**ASSIGNMENT:**
Locate every line in the data records below that contains the word "Empirum" and copy each of those lines.

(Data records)
· · · · ·

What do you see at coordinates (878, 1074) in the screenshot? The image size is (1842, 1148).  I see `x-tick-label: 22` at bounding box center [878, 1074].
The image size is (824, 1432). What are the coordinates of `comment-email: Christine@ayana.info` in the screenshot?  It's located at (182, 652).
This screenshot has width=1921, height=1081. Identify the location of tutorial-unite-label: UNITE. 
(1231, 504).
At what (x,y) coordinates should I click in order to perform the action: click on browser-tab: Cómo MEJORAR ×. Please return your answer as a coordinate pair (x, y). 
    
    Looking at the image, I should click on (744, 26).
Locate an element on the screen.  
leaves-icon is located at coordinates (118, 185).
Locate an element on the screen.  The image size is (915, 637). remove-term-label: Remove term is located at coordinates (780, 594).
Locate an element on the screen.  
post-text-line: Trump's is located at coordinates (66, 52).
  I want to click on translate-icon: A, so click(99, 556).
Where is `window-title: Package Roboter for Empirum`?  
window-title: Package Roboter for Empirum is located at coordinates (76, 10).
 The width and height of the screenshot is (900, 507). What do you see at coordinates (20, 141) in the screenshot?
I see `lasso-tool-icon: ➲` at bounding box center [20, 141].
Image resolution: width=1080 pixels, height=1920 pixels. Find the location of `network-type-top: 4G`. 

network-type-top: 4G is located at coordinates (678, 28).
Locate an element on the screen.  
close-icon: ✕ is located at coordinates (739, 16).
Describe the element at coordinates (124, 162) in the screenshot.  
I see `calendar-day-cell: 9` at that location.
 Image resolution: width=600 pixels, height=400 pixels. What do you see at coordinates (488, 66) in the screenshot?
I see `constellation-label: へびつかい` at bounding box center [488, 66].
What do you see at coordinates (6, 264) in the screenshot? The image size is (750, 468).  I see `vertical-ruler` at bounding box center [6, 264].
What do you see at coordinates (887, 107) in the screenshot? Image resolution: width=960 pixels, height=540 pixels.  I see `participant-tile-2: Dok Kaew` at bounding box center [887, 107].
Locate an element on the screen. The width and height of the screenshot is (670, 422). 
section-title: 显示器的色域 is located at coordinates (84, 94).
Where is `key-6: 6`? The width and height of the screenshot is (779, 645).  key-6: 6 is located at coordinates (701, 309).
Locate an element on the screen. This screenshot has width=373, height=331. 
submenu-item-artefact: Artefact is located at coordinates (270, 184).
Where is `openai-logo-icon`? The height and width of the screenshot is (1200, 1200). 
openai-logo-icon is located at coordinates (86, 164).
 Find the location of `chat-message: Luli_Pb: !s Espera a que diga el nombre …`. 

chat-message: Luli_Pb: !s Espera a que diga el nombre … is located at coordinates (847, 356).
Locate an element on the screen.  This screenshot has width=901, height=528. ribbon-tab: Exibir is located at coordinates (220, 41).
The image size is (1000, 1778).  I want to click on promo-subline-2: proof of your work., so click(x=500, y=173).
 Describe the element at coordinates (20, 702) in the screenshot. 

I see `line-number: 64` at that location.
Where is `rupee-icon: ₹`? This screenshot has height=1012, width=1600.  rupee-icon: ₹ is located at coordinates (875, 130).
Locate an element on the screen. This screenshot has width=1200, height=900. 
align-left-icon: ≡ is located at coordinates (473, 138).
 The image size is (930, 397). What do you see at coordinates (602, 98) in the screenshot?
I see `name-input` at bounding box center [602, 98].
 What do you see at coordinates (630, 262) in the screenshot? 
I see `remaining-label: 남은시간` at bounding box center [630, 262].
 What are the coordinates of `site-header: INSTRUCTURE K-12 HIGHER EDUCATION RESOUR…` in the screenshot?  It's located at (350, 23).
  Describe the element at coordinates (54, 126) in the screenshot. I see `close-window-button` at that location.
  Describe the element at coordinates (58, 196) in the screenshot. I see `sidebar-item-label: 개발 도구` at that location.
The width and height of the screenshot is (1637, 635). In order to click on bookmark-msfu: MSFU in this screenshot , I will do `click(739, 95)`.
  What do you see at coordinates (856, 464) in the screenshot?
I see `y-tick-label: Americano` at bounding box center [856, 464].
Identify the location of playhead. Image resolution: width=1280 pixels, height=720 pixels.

· · · · ·

**ANSWER SECTION:**
Where is `window-title: Package Roboter for Empirum`?  
window-title: Package Roboter for Empirum is located at coordinates (76, 10).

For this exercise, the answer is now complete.